Eh ben, il vaut mieux se pincer le nez pour lire certains commentaires de ce thread, parce que partir de
L'Aube Rouge pour réhabiliter des criminels de guerre notoires comme Stepan Bandera, qui a fait massacrer 60 000 Polonais et des milliers de juifs pendant la Seconde Guerre mondiale... Et le film de Milius serait
"malsain" après avoir lu ça !

Bref, enfin vu ce film. Alors que John Milius m'avait beaucoup déçu avec
Le vol de l'Intruder (superproduction révisionniste et basse du front où surnagent Willem Dafoe et Danny Glover et où Rosanna Arquette fait de la figuration décorative), j'ai été scotché par ce film à l'ambiance crépusculaire et très pessimiste. Je m'attendais plutôt à le trouver dans "le club des cinéphiles" et non pas dans les "on s'est fait avoir" comme "gros navet", m'enfin. Je suis complètement d'accord avec les derniers commentaires et l'avis du Patron. Ce film est un chef-d'œuvre !
Bien sûr, comme tous les films de politique-fiction très ancrés dans leur époque, il y a plein de trucs qui ont mal vieilli, et on sent bien l'esprit isolationniste de Milius et du belliciste Alexander Haig (coproducteur et ancien chef des armées sous Nixon) qui a parait-il un peu dénaturé le premier scénario de Kevin Reynolds (qui a tenté sans succès de faire retirer son nom du générique). Dès le carton d'intro, on apprend que la "Théorie des dominos" s'est réalisée, Powers Boothe explique que les USA sont seuls face à l'alliance Cuba/URSS/Nicaragua, que tous les Européens à part les Angliches se sont aplatis devant les Soviétiques, et à part ça seuls les Chinois se battent contre les Russes aux côtés des Américains.

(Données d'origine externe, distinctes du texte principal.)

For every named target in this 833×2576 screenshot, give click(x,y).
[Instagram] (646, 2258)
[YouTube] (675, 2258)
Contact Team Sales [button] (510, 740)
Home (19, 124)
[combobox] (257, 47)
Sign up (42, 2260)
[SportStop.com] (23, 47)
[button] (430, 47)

C'est sûr, ça fait sourire vu d'aujourd'hui.
Mais si on accepte le postulat de départ, le film est un drame de guerre qui prend aux tripes et aborde le thème de la résistance de façon réaliste et plutôt nuancé, là où
Invasion USA était une pantalonnade crétine. Il y a suffisamment d'interrogations chez les méchants (l'officier cubain qui écrit une lettre à sa femme lui annonçant qu'il va démissionner et qui épargne les héros, mais aussi l'officier russe joué par William Smith qui ordonne de cesser les exécutions d'otages parce que c'est contre-productif et qu'il faut plutôt conquérir "le cœur et l'esprit" tout en se concentrant sur la traque de la guérilla) comme chez les gentils (Powers Boothe est hyper-désabusé, Patrick Swayze finit par douter, Charlie Sheen veut abandonner mais reste loyal envers son frère, C. Thomas Howell est rongé par la haine, Lea Thompson s'enferme dans le mutisme...), et ça finit mal pour pratiquement tout le monde (la mort de Jennifer Grey et celles des deux frères sont poignantes et sans pathos). Très bon travail sur la photographie et musique géniale de Poledouris. John Milius l'a toujours présenté comme un film antiguerre et vue l'ambiance très sombre qui se dégage de tout le métrage, il y a sans doute une part de sincérité, même si le point de vue reste très américain (John Milius fait vraiment une fixette sur Theodore Roosevelt) et le postulat très reaganien.
Une œuvre, certes fantaisiste même à l'époque (jamais l'URSS n'aurait pu envisager d'envahir les USA au milieu des années 80, et Cuba n'en parlons pas), à laquelle la chute du bloc communiste a certainement fait prendre un gros coup de vieux sur le fond (quoique étant donné le contexte géopolitique actuel, on pourrait adapter la même histoire en changeant juste quelques trucs) mais sur la forme, rien à redire. John Milius a bien trop de talent pour sombrer dans le nanar. Et ce que vivent les adolescents du film fait écho à ce que vivent les Ukrainiens à l'heure actuelle.